Exercise goal
Pull every line of text from the data below word for word, leaving the pictures out of your answer.

———

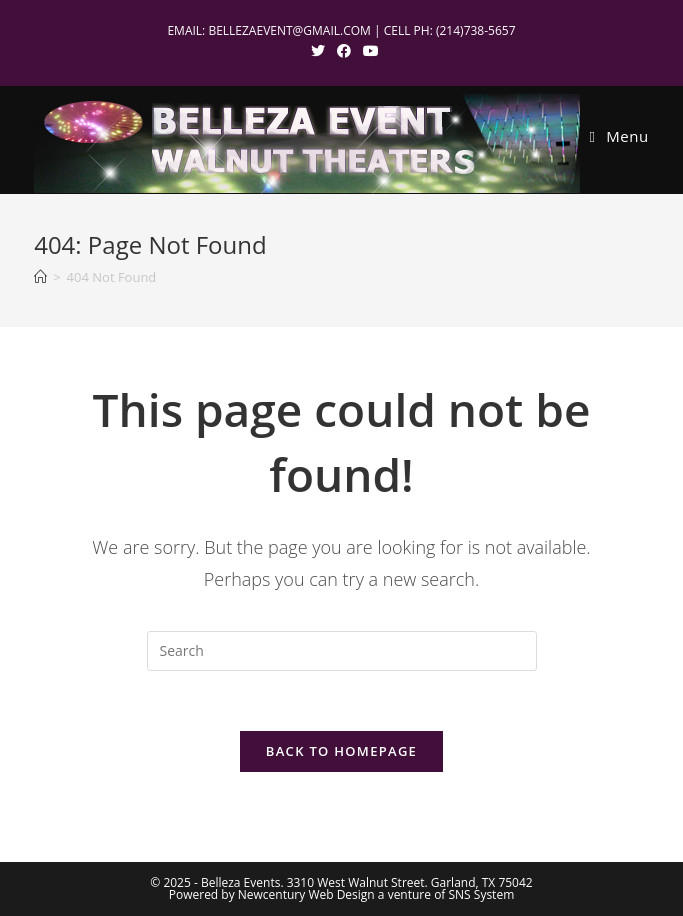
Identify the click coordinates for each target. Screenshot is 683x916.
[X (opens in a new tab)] (318, 51)
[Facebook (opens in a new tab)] (344, 51)
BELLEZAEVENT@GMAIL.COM (289, 30)
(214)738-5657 (476, 30)
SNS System (482, 894)
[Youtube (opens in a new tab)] (368, 51)
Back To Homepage (341, 751)
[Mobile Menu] (619, 136)
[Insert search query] (342, 651)
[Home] (40, 277)
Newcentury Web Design (306, 894)
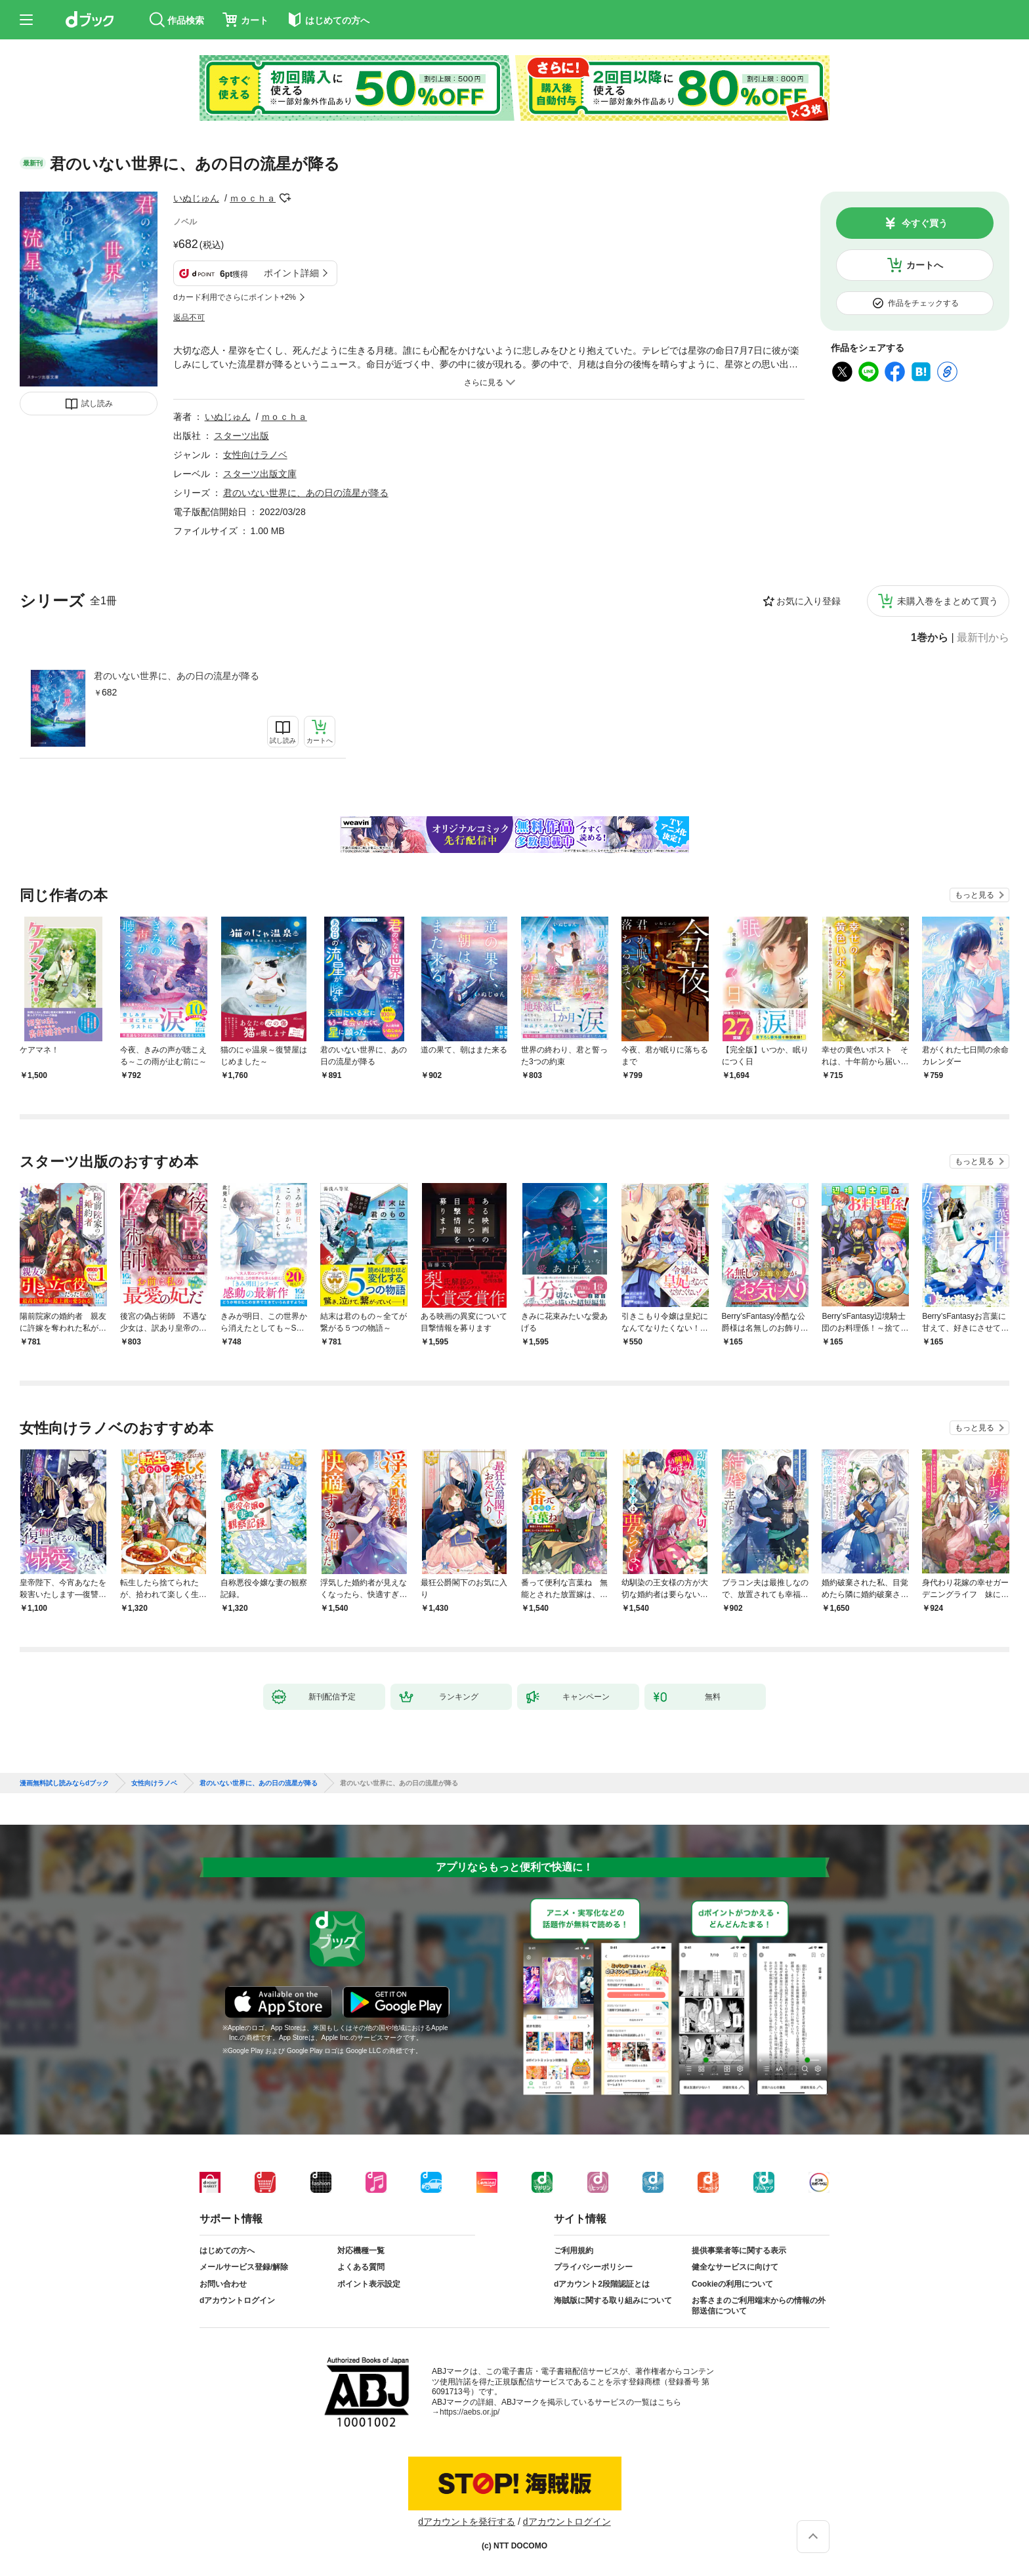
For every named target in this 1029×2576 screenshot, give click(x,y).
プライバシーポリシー (593, 2267)
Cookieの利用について (732, 2284)
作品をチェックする (923, 303)
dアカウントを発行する (466, 2521)
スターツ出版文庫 (260, 473)
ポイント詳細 (291, 273)
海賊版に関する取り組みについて (613, 2300)
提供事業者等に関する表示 (739, 2250)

———

Reply to the exercise
Identify the click coordinates for each target. Screenshot is 683x916.
[X (opens in a new tab)] (318, 51)
[Facebook (opens in a new tab)] (344, 51)
BELLEZAEVENT@GMAIL.COM (289, 30)
(214)738-5657 (476, 30)
SNS System (482, 894)
[Youtube (opens in a new tab)] (368, 51)
Back To Homepage (341, 751)
[Mobile Menu] (619, 136)
[Insert search query] (342, 651)
[Home] (40, 277)
Newcentury Web Design (306, 894)
For every named target in this 1029×2576 screenshot, give click(x,y).
プライバシーポリシー (593, 2267)
Cookieの利用について (732, 2284)
作品をチェックする (923, 303)
dアカウントを発行する (466, 2521)
スターツ出版文庫 (260, 473)
ポイント詳細 (291, 273)
海賊版に関する取り組みについて (613, 2300)
提供事業者等に関する表示 (739, 2250)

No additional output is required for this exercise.